Bill Requiring the “Rip and Replace” of Huawei and ZTE Equipment Heads to the President’s Desk

March 2, 2020


On February 27, 2020, the Senate passed the Secure and Trusted Communications Networks Act of 2019 (H.R. 4998) (the Act or bill), which is now headed to President Trump for his signature. The bipartisan bill aims to counter national security threats in the communications supply chain by prohibiting the Federal Communications Commission (FCC or Commission) from subsidizing the acquisition or maintenance of telecommunications equipment or services from untrusted suppliers. It establishes a $1 billion reimbursement program for carriers with less than 2 million subscribers to “rip and replace” covered equipment. The Act also directs the FCC to maintain a list of suppliers that pose “unacceptable risk” to the national security of the United States and sets up a program for the federal government to share supply chain security risk information with trusted telecommunications providers and suppliers.

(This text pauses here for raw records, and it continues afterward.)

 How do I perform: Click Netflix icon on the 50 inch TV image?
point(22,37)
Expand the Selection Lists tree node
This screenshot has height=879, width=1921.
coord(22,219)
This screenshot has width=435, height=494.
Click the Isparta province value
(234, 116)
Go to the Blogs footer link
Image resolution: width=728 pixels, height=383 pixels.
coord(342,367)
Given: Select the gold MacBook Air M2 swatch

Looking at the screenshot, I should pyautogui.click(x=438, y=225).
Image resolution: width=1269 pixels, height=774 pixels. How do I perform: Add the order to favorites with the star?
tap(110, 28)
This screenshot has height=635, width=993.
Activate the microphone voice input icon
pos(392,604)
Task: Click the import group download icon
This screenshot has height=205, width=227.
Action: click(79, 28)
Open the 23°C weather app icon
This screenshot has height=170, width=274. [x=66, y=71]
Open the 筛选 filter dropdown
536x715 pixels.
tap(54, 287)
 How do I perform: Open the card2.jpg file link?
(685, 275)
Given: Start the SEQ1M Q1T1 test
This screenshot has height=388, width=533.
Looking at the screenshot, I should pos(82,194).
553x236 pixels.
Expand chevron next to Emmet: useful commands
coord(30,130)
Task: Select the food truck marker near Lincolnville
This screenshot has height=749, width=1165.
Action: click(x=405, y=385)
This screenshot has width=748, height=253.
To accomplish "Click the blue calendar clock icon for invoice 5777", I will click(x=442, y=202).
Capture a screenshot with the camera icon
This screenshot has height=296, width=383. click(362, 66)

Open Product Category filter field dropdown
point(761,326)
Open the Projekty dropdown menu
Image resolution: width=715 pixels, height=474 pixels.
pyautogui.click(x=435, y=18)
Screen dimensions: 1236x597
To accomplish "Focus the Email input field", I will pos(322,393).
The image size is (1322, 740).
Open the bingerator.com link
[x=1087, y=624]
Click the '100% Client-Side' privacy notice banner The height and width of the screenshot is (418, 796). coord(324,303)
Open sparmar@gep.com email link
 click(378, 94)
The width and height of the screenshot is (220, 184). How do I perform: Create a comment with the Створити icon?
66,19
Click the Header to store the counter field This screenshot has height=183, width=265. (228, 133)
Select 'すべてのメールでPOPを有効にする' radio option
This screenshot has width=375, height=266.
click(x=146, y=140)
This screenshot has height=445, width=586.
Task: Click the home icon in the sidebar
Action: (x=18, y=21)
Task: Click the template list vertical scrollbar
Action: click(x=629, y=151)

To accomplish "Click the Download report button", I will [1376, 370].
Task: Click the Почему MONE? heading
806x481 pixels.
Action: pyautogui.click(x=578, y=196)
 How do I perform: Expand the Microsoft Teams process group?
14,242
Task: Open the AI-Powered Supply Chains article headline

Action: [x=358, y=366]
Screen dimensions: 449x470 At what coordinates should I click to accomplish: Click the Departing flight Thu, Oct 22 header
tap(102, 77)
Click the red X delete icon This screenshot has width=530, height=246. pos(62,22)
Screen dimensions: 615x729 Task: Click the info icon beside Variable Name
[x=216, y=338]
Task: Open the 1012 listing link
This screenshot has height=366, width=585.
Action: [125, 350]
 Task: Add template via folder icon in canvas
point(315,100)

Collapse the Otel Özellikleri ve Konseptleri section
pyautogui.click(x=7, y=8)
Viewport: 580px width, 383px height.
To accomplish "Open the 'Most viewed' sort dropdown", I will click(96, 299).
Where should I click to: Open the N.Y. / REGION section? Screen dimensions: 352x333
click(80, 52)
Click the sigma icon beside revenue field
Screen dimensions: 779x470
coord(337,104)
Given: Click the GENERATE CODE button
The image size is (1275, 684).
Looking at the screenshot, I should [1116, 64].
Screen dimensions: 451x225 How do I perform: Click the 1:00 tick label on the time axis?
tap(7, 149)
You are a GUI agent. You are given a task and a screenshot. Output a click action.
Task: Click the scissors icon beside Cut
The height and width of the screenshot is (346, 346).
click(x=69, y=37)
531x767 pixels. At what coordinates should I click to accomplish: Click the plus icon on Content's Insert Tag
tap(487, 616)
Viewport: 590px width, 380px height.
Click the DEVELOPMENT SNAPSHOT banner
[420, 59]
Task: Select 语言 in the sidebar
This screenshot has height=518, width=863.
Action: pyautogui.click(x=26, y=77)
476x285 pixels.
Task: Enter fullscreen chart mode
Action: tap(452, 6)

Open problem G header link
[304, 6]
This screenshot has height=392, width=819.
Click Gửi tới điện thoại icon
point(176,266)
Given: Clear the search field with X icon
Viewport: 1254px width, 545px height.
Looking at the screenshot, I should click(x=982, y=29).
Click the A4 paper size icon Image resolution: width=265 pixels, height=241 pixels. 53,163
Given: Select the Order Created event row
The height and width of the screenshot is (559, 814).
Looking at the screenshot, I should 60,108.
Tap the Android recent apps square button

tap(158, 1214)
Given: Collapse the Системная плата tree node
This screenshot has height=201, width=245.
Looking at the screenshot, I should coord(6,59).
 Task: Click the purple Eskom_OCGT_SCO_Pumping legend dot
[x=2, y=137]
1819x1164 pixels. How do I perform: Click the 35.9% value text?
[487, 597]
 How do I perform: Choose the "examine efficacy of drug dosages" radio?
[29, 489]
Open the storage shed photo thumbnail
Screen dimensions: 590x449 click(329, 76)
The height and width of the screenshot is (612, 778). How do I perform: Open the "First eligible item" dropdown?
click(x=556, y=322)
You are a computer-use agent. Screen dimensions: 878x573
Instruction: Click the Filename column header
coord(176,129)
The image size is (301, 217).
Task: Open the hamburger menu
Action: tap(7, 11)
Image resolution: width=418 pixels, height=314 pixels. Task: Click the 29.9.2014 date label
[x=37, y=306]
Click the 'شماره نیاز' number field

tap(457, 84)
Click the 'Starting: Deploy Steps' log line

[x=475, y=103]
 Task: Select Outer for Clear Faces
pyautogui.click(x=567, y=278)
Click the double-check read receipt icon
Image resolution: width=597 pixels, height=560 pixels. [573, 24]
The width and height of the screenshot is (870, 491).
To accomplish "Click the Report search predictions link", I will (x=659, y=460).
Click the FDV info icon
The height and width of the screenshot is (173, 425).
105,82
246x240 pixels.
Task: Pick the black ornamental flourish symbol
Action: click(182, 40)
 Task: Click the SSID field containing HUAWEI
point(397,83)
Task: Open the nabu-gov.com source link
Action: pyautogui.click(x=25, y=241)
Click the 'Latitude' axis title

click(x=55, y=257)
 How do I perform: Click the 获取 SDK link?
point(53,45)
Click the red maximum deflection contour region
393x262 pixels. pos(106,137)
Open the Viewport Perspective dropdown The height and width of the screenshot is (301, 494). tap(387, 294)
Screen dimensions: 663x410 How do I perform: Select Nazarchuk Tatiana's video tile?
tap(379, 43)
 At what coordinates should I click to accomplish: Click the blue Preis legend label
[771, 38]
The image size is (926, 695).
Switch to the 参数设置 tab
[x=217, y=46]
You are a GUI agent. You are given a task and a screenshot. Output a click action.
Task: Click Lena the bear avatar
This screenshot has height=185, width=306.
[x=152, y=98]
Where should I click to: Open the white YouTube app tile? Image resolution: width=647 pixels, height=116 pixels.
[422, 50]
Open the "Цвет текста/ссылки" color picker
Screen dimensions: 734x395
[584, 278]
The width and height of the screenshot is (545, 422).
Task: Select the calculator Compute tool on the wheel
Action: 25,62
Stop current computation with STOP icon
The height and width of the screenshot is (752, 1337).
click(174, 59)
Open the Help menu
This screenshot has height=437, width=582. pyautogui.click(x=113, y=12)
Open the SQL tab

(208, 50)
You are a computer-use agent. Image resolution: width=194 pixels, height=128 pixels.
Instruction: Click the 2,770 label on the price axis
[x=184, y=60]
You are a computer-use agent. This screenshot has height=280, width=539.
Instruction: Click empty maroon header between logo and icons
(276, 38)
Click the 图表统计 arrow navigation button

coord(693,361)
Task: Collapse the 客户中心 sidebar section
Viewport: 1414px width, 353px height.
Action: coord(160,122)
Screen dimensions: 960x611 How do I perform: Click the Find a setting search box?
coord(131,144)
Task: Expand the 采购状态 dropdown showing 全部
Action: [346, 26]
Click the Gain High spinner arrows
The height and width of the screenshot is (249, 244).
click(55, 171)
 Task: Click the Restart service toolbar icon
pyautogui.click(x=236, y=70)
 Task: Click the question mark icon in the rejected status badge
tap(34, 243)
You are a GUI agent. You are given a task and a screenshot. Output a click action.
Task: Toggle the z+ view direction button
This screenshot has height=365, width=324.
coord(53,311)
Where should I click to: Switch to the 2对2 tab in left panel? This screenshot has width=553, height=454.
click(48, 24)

The Act, which was sponsored in the House by Energy and Commerce Committee Chairman Frank Pallone (D-NJ), Ranking Member Greg Walden (R-OR), Rep. Doris Matsui (D-CA), and Rep. Brett Guthrie (R-KY), and in the Senate by Senators Roger Wicker (R-MS), Tom Cotton (R-AR), Mark Warner (D-VA), Ed Markey (D-MA), and Dan Sullivan (R-AK), had passed the House of Representatives in mid-December 2019 on an unanimous voice vote. After a brief hold-up, the Senate passed the House version of the bill on February 27, 2020, in lieu of its own version that had passed the Senate Commerce Committee but never received a vote on the Senate floor, thus clearing the path for the President’s signature. Although the precise timing for signing the bill into law is not yet clear, it could align with the White House’s planned 5G Summit for late March.

The Act builds upon the FCC’s 2019 Supply Chain Order, which already prohibits the use of Universal Service Fund (USF) subsidies by carriers to purchase or obtain equipment or services produced or provided by a covered company, and designates Huawei Technologies Company (Huawei) and ZTE Corporation (ZTE) as covered companies for purposes of the prohibition. Under the Act, the Commission’s 2019 Supply Chain Order stands, but only to the extent that such actions are consistent with the bill. The Commission is otherwise directed to adopt a new Report and Order implementing the statutory prohibition within six months from the bill’s enactment.

Details of the Act

Generally, the Act prohibits the use of any Federal subsidies made available through the FCC (including USF funding) from being used to purchase, rent, lease, or otherwise obtain, as well as for the maintenance of, any “covered communications equipment or services,” and establishes a reimbursement program for some communications carriers. 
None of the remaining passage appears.